With nothing added or dropped, copy the data that follows exactly.
________________________
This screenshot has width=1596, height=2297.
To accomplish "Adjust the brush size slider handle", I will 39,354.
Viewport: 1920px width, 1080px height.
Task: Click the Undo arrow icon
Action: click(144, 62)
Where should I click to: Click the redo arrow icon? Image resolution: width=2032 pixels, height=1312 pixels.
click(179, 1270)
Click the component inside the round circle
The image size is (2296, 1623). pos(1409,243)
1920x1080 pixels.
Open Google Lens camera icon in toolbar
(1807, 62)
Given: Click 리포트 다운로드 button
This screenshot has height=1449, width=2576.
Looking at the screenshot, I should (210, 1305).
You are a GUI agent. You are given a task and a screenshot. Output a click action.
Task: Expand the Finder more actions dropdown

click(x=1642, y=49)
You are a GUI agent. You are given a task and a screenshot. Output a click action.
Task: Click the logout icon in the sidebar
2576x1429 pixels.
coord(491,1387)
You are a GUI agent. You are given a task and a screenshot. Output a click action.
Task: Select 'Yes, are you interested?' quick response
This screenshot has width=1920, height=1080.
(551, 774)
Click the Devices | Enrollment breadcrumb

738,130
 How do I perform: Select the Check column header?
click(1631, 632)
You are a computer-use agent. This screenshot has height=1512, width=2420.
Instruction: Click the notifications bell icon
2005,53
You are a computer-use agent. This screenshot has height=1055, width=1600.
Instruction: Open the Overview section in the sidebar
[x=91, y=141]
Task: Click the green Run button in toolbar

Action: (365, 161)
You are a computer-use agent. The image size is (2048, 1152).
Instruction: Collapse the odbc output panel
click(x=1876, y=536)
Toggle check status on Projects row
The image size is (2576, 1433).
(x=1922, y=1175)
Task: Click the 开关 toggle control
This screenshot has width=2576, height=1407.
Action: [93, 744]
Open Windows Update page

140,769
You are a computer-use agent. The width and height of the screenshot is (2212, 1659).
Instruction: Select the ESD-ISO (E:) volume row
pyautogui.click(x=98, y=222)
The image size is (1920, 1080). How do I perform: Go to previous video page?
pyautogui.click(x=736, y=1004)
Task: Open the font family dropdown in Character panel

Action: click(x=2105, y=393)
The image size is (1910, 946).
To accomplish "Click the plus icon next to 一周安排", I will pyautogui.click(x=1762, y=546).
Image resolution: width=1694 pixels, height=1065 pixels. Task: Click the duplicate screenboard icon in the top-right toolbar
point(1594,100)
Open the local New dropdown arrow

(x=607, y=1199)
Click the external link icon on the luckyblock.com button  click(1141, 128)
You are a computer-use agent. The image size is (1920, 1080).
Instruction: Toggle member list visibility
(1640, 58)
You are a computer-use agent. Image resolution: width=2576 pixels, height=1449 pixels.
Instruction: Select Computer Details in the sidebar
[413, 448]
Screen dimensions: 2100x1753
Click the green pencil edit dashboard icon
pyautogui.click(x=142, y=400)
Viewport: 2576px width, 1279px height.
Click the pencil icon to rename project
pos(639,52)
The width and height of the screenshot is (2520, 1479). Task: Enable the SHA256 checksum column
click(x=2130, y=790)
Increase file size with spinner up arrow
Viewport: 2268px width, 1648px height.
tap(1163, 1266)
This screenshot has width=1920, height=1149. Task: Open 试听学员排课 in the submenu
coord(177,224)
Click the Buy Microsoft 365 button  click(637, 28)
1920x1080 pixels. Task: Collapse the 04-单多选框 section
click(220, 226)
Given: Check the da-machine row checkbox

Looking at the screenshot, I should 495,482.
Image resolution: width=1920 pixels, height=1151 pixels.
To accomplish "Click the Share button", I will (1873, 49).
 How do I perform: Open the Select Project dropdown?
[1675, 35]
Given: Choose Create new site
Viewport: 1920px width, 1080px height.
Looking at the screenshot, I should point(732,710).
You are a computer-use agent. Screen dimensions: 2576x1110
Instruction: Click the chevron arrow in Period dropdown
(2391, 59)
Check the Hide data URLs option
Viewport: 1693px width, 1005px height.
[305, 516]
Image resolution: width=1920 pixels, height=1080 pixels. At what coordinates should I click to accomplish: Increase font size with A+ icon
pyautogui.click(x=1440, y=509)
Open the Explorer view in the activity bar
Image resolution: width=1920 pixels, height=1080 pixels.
________________________
Answer to this exercise:
This screenshot has width=1596, height=2297.
To accomplish "Adjust the brush size slider handle", I will 39,354.
Viewport: 1920px width, 1080px height.
Task: Click the Undo arrow icon
Action: click(144, 62)
Where should I click to: Click the redo arrow icon? Image resolution: width=2032 pixels, height=1312 pixels.
click(179, 1270)
Click the component inside the round circle
The image size is (2296, 1623). pos(1409,243)
1920x1080 pixels.
Open Google Lens camera icon in toolbar
(1807, 62)
Given: Click 리포트 다운로드 button
This screenshot has height=1449, width=2576.
Looking at the screenshot, I should (210, 1305).
You are a GUI agent. You are given a task and a screenshot. Output a click action.
Task: Expand the Finder more actions dropdown

click(x=1642, y=49)
You are a GUI agent. You are given a task and a screenshot. Output a click action.
Task: Click the logout icon in the sidebar
2576x1429 pixels.
coord(491,1387)
You are a GUI agent. You are given a task and a screenshot. Output a click action.
Task: Select 'Yes, are you interested?' quick response
This screenshot has width=1920, height=1080.
(551, 774)
Click the Devices | Enrollment breadcrumb

738,130
 How do I perform: Select the Check column header?
click(1631, 632)
You are a computer-use agent. This screenshot has height=1512, width=2420.
Instruction: Click the notifications bell icon
2005,53
You are a computer-use agent. This screenshot has height=1055, width=1600.
Instruction: Open the Overview section in the sidebar
[x=91, y=141]
Task: Click the green Run button in toolbar

Action: (365, 161)
You are a computer-use agent. The image size is (2048, 1152).
Instruction: Collapse the odbc output panel
click(x=1876, y=536)
Toggle check status on Projects row
The image size is (2576, 1433).
(x=1922, y=1175)
Task: Click the 开关 toggle control
This screenshot has width=2576, height=1407.
Action: [93, 744]
Open Windows Update page

140,769
You are a computer-use agent. The width and height of the screenshot is (2212, 1659).
Instruction: Select the ESD-ISO (E:) volume row
pyautogui.click(x=98, y=222)
The image size is (1920, 1080). How do I perform: Go to previous video page?
pyautogui.click(x=736, y=1004)
Task: Open the font family dropdown in Character panel

Action: click(x=2105, y=393)
The image size is (1910, 946).
To accomplish "Click the plus icon next to 一周安排", I will pyautogui.click(x=1762, y=546).
Image resolution: width=1694 pixels, height=1065 pixels. Task: Click the duplicate screenboard icon in the top-right toolbar
point(1594,100)
Open the local New dropdown arrow

(x=607, y=1199)
Click the external link icon on the luckyblock.com button  click(1141, 128)
You are a computer-use agent. The image size is (1920, 1080).
Instruction: Toggle member list visibility
(1640, 58)
You are a computer-use agent. Image resolution: width=2576 pixels, height=1449 pixels.
Instruction: Select Computer Details in the sidebar
[413, 448]
Screen dimensions: 2100x1753
Click the green pencil edit dashboard icon
pyautogui.click(x=142, y=400)
Viewport: 2576px width, 1279px height.
Click the pencil icon to rename project
pos(639,52)
The width and height of the screenshot is (2520, 1479). Task: Enable the SHA256 checksum column
click(x=2130, y=790)
Increase file size with spinner up arrow
Viewport: 2268px width, 1648px height.
tap(1163, 1266)
This screenshot has width=1920, height=1149. Task: Open 试听学员排课 in the submenu
coord(177,224)
Click the Buy Microsoft 365 button  click(637, 28)
1920x1080 pixels. Task: Collapse the 04-单多选框 section
click(220, 226)
Given: Check the da-machine row checkbox

Looking at the screenshot, I should 495,482.
Image resolution: width=1920 pixels, height=1151 pixels.
To accomplish "Click the Share button", I will (1873, 49).
 How do I perform: Open the Select Project dropdown?
[1675, 35]
Given: Choose Create new site
Viewport: 1920px width, 1080px height.
Looking at the screenshot, I should point(732,710).
You are a computer-use agent. Screen dimensions: 2576x1110
Instruction: Click the chevron arrow in Period dropdown
(2391, 59)
Check the Hide data URLs option
Viewport: 1693px width, 1005px height.
[305, 516]
Image resolution: width=1920 pixels, height=1080 pixels. At what coordinates should I click to accomplish: Increase font size with A+ icon
pyautogui.click(x=1440, y=509)
Open the Explorer view in the activity bar
Image resolution: width=1920 pixels, height=1080 pixels.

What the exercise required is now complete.